Fitting Weighted Generalized Linear Models

glm_weightit() is used to fit generalized linear models with a covariance matrix that accounts for estimation of weights, if supplied. lm_weightit() is a wrapper for glm_weightit() with the Gaussian family and identity link (i.e., a linear model). ordinal_weightit() fits proportional odds ordinal regression models. multinom_weightit() fits multinomial logistic regression models. coxph_weightit() fits a Cox proportional hazards model and is a wrapper for survival::coxph(). By default, these functions use M-estimation to construct a robust covariance matrix using the estimating equations for the weighting model and the outcome model when available.

Usage

glm_weightit(
  formula,
  data,
  family = gaussian,
  weightit = NULL,
  vcov = NULL,
  cluster,
  R = 500L,
  offset,
  start = NULL,
  etastart,
  mustart,
  control = list(...),
  x = FALSE,
  y = TRUE,
  contrasts = NULL,
  fwb.args = list(),
  br = FALSE,
  ...
)

lm_weightit(
  formula,
  data,
  weightit = NULL,
  vcov = NULL,
  cluster,
  R = 500L,
  offset,
  x = FALSE,
  y = TRUE,
  contrasts = NULL,
  fwb.args = list(),
  ...
)

ordinal_weightit(
  formula,
  data,
  link = "logit",
  weightit = NULL,
  vcov = NULL,
  cluster,
  R = 500L,
  offset,
  start = NULL,
  control = list(...),
  x = FALSE,
  y = TRUE,
  contrasts = NULL,
  fwb.args = list(),
  ...
)

multinom_weightit(
  formula,
  data,
  link = "logit",
  weightit = NULL,
  vcov = NULL,
  cluster,
  R = 500L,
  offset,
  start = NULL,
  control = list(...),
  x = FALSE,
  y = TRUE,
  contrasts = NULL,
  fwb.args = list(),
  ...
)

coxph_weightit(
  formula,
  data,
  weightit = NULL,
  vcov = NULL,
  cluster,
  R = 500L,
  x = FALSE,
  y = TRUE,
  fwb.args = list(),
  ...
)

Arguments

formula: an object of class "formula" (or one that can be coerced to that class): a symbolic description of the model to be fitted.
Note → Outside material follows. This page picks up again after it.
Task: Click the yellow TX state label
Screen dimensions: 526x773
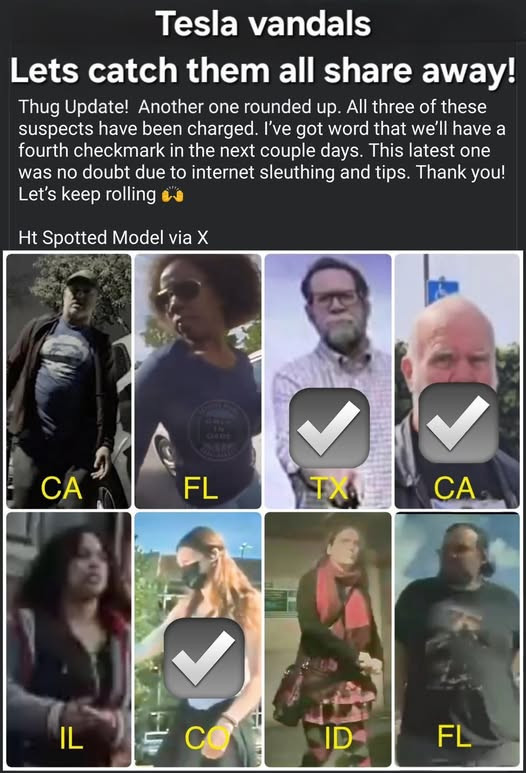Action: pyautogui.click(x=330, y=488)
For coxph_weightit(), see survival::coxph() for how this should be specified.
data: a data frame containing the variables in the model. If not found in data, the variables are taken from environment(formula), typically the environment from which the function is called.
family: a description of the error distribution and link function to be used in the model. This can be a character string naming a family function, a family function or the result of a call to a family function. See family for details of family functions.
weightit: a weightit or weightitMSM object; the output of a call to weightit() or weightitMSM(). If not supplied, an unweighted model will be fit.
vcov: string; the method used to compute the variance of the estimated parameters. Allowable options include "asympt", which uses the asymptotically correct M-estimation-based method that accounts for estimation of the weights when available; "const", which uses the usual maximum likelihood estimates (only available when weightit is not supplied); "HC0", which computes the robust sandwich variance treating weights (if supplied) as fixed; "BS", which uses the traditional bootstrap (including re-estimation of the weights, if supplied); "FWB", which uses the fractional weighted bootstrap as implemented in fwb::fwb() (including re-estimation of the weights, if supplied); and "none" to omit calculation of a variance matrix. If NULL (the default), will use "asympt" if weightit is supplied and M-estimation is available and "HC0" otherwise. See the vcov_type component of the outcome object to see which was used.
cluster: optional; for computing a cluster-robust variance matrix, a variable indicating the clustering of observations, a list (or data frame) thereof, or a one-sided formula specifying which variable(s) from the fitted model should be used. Note the cluster-robust variance matrix uses a correction for small samples, as is done in sandwich::vcovCL() by default. Cluster-robust variance calculations are available only when vcov is "asympt", "HC0", "BS", or "FWB".
R: the number of bootstrap replications when vcov is "BS" or "FWB". Default is 500. Ignored otherwise.
offset: optional; a numeric vector containing the model offset. See offset(). An offset can also be preset in the model formula.
start: optional starting values for the coefficients.
etastart, mustart: optional starting values for the linear predictor and vector of means. Passed to glm().
control: a list of parameters for controlling the fitting process.
x, y: logical values indicating whether the response vector and model matrix used in the fitting process should be returned as components of the returned value.
contrasts: an optional list defining contrasts for factor variables. See model.matrix().
fwb.args: an optional list of further arguments to supply to fwb::fwb() when vcov = "FWB".
br: logical; whether to use bias-reduced regression as implemented by brglm2::brglmFit(). If TRUE, arguments passed to control or ... will be passed to brglm2::brglmControl().
...: arguments to be used to form the default control argument if it is not supplied directly.
link: for ordinal_weightit() and multinom_weightit(), a string corresponding to the desired link function. For ordinal_weightit(), any allowed by binomial() are accepted; for multinom_weightit(), only "logit" is allowed. Default is "logit" for ordinal or multinomial logistic regression, respectively.

Value

For lm_weightit() and glm_weightit(), a glm_weightit object, which inherits from glm. For ordinal_weightit() and multinom_weightit(), an ordinal_weightit or multinom_weightit object, respectively. For coxph_weightit(), a coxph_weightit object, which inherits from coxph. See survival::coxph() for details.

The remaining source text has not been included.